Monday, March 09, 2009

Dalí

I never had such fun at a museum as I did at the permanent Dalí exhibit in St.Petersburg, Florida. It's a tiny museum with about 70 pieces, so you don't need to rush from one room to the next. The exhibit centered on the influence of Sigmund Freud and surrealism on Dalí's work. It was mesmerizing and bizarre, and played on my mind for days.

Here's some "did you know?" stuff that I found interesting -

* When Dali first met Gala, she was married to a surrealist poet and in a ménage à trois, not odd considering that the surrealist movement was anti-family. They met at a weekend party hosted by Dali, by the end of which, Gala had chosen to leave her husband and daughter to stay behind with Dali.
* There were nearly 300 instances of Gala in Dali's paintings, and he intertwined their names when he signed his paintings.
* Dalinean symbols such as the grasshopper, ants, water, elephants and keys appear repetitively through his work - symbolizing death, fear, sexual desire...
* Strangely, Dali was fixated with his brother's death although he was born 9 months after his brother died.

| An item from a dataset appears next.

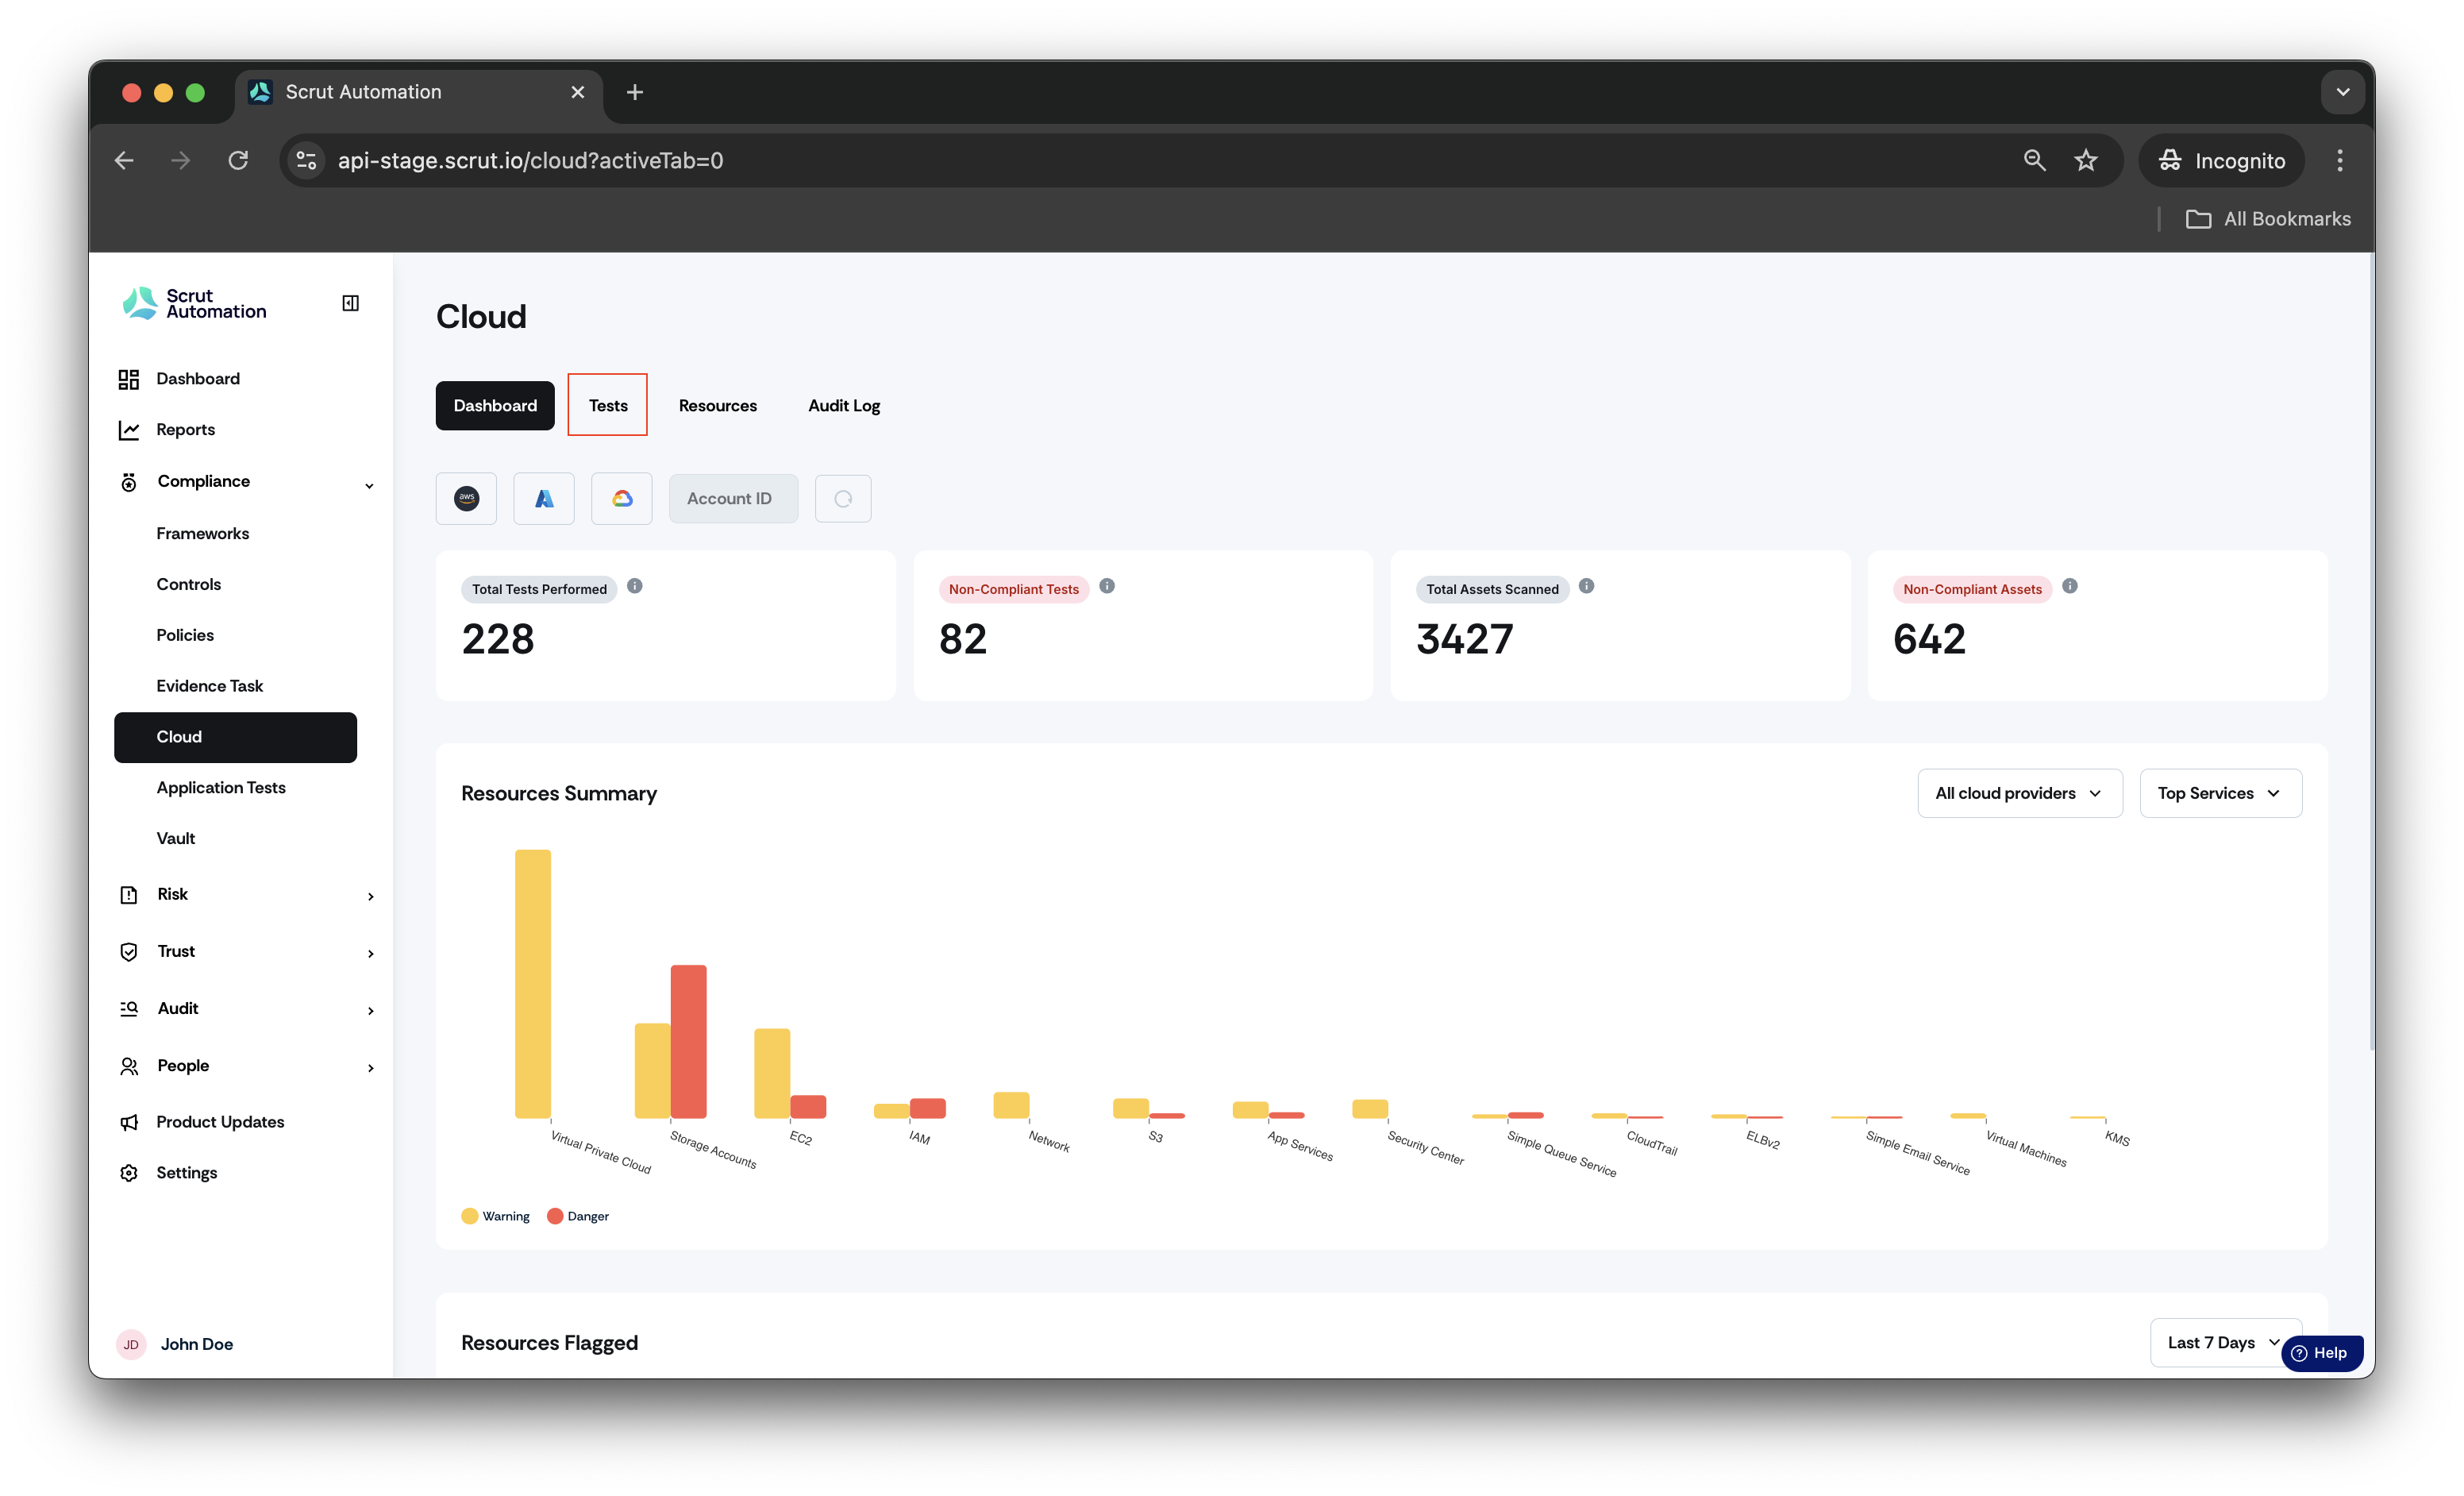Image resolution: width=2464 pixels, height=1496 pixels.
Task: Click the Help button
Action: click(x=2321, y=1353)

Two paintings that blew my mind - Gala contemplating the Mediterranean Sea which at 20m becomes the portrait of Abraham Lincoln. There is so much to be said about all the little symbols he has inserted into the painting, but you need only to squint your eyes and see the profile of Lincoln to acknowledge Dali's talent.

The second painting is the Hallucinogenic Toreador. The Wiki entry describes it best:"Examined from a distance, the body of the second Venus reveals the face and torso of the toreador (bullfighter). Her breasts as his nose, while her arms transform into his mouth. Their long skirts make up his white shirt and red scarf of the Toreador. The green layer makes up his necktie. His eye is found within the face of the second Venus. The soft white area unveils a tear slipping from his eye."